Caveat : Ce qui suit ne concerne absolument aucune entreprise précise en particulier, mais des travers rencontrés par moi-même ou mes collègues parmi différents clients.

Le petit consultant migrant a enfin trouvé un siège, une prise électrique pour le portable, et s’est relié au réseau informatique par la précieuse prise RJ45. À ce stade, la récupération d’une adresse IP, par DHCP, ne posent aujourd’hui plus de problème (en général). Le paramétrage des imprimantes est une plaisanterie (enfin, si les pilotes sont accessibles...).
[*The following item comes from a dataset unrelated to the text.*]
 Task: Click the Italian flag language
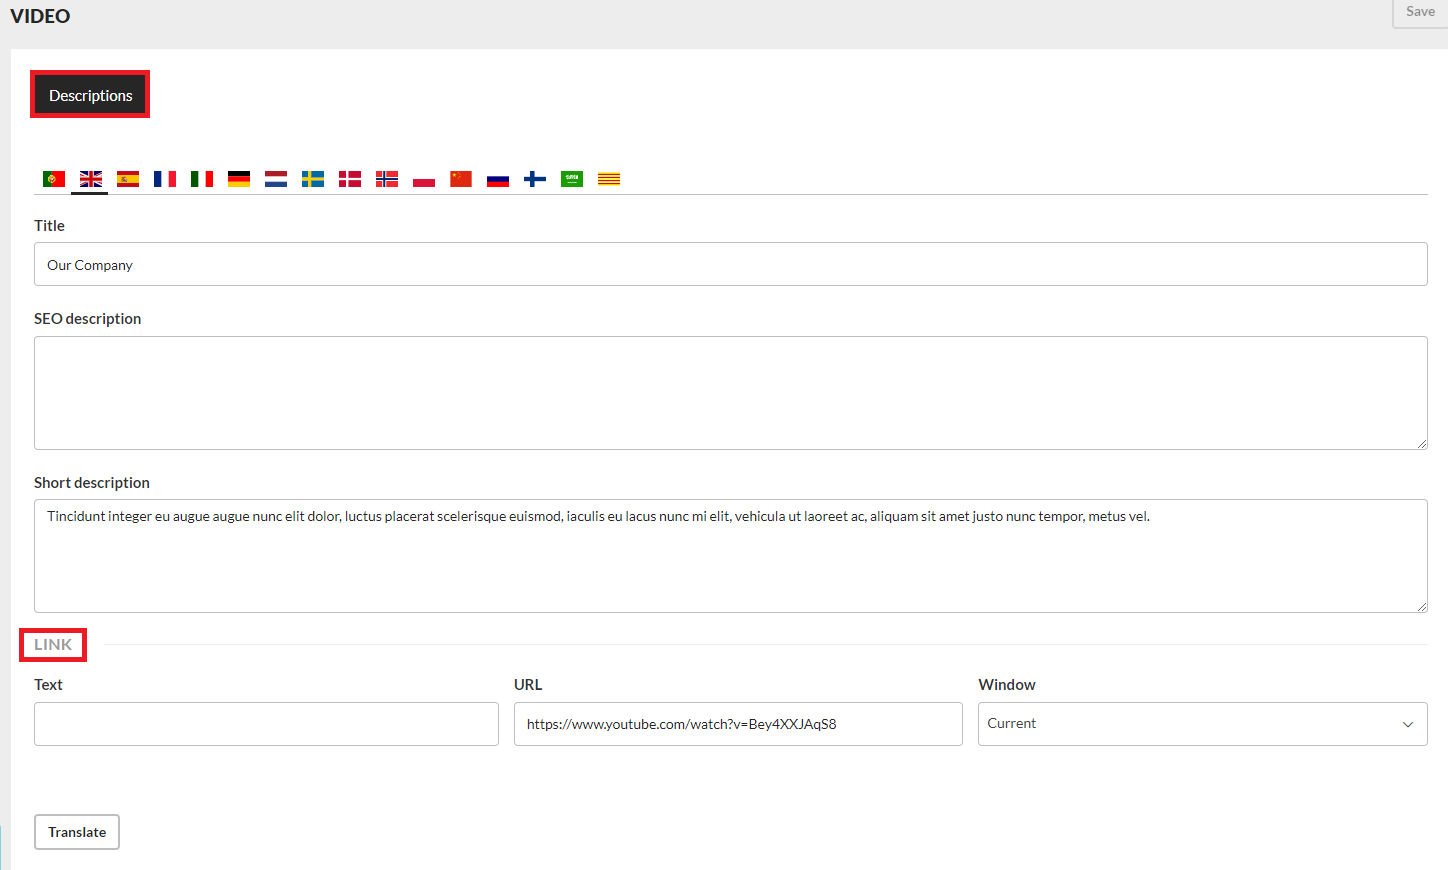(x=202, y=179)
Enfin connecté, le consultant n’est pas au bout de ses peines : il doit à présent accéder à quatre outils capitaux : son mail professionnel, internet, les répertoires de documents de travail, les machines et serveurs.
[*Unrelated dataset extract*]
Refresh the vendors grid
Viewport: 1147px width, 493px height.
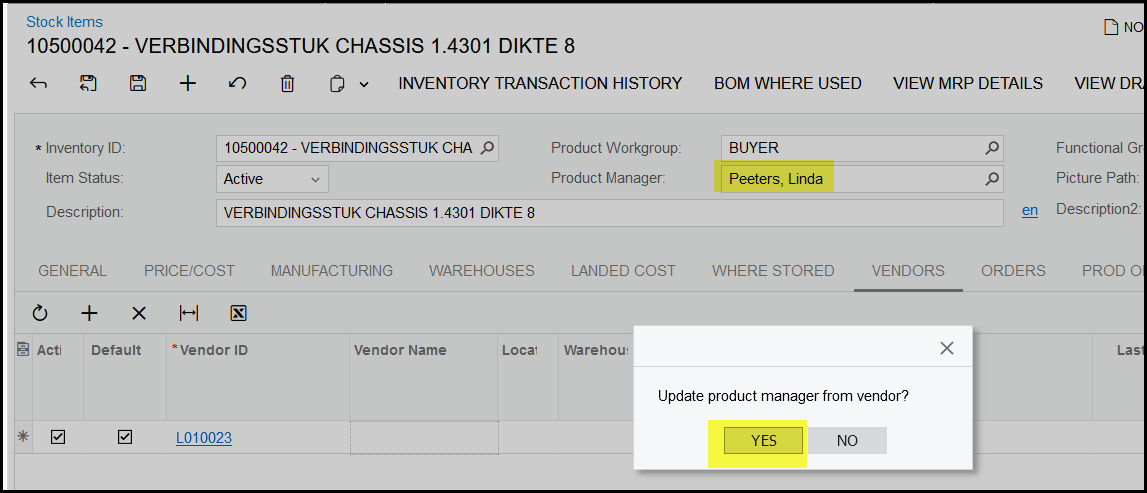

  • Le mail professionnel, ie de sa SSII, n’est pas un dû.
    Le réseau de beaucoup de clients ne tolère pas d’accès vers l’extérieur autres que le web via un proxy : on oublie donc Outlook, Thunderbird et autre lecteur de courrier. Le consultant pourra se rabattre sur un webmail fourni par son entreprise (avec de la chance), ou faire rediriger son mail vers le compte mail interne fourni (imposé) par le client.
    Parfois les règles de sécurité interdisent la redirection des mails. Cela fait partie des règles qu’il faut respecter jusqu’à ce qu’elles deviennent un frein au travail facturable (argument suffisant dans une SSII à condition de ne pas faire de bêtises ; de bonnes relations avec les administrateurs sont conseillées).
  • Internet est devenu un outil absolument indispensable.
    D’abord parce que Google et les différents forums constituent à présent la première source d’informations techniques ; ensuite à cause de la paperasse interne à la SSII à disposition des migrants, à un clic de souris.
    Enfin parce que le consultant doit accéder à son webmail pour lire son courrier.
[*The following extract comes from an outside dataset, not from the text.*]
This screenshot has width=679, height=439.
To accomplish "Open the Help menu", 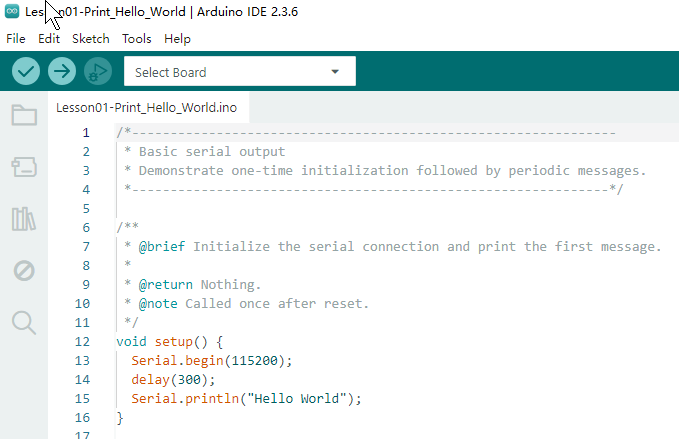I will point(177,39).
    Certaines entreprises paranoïaques ne tolèrent pas le moindre accès à internet. Dieu merci, elles sont de plus en plus rares. Par contre, le proxy obligatoire est généralisé. Il fait partie des données obligatoires à collecter lors de la connexion à un réseau d’entreprise. Le consultant connaît par cœur les options d’IE (il est obligé de l’utiliser parce que ses clients l’utilisent parce que tout le monde l’utilise) et Firefox (il préfère, en général) pour modifier ce proxy. Il existe des extensions, scripts, sharewares... pour jongler entre plusieurs proxys en un clic.
  • Les documents de travail (spécifications, normes, documents divers...) peuvent être disposés de deux manières :
    • sur un répertoire réseau local ou un portail, plus ou moins bien rangés, éventuellement protégés par un mot de passe supplémentaire qu’il faudra lui aussi acquérir ;
    • ou bien distribués de manière assez totalement anarchique dans des documents, serveurs, portails, bases, dépendant de chaque sous-service.

      Le jeu de la traque de la version de référence d’une spécification peut vite lasser. Surtout si elle est sur le disque dur (non sauvegardé, soit dit en passant) du portable d’un salarié du client en vacances au Kenya pour les trois semaines que durent la mission.
  • Même à l’ère du single sign on, les serveurs, bases de données, applicatifs divers... gèrent parfois eux-mêmes leurs accès - et nominativement.

    Dans un monde idéal, le consultant à peine arrivé se voit lister les accès à Oracle, SAP, etc. dont il a besoin ; et s’il manque quelque chose, un rapide message au service support puis une prompte approbation du responsable du domaine lui permet d’accéder dans le quart d’heure à ce qu’il lui faut.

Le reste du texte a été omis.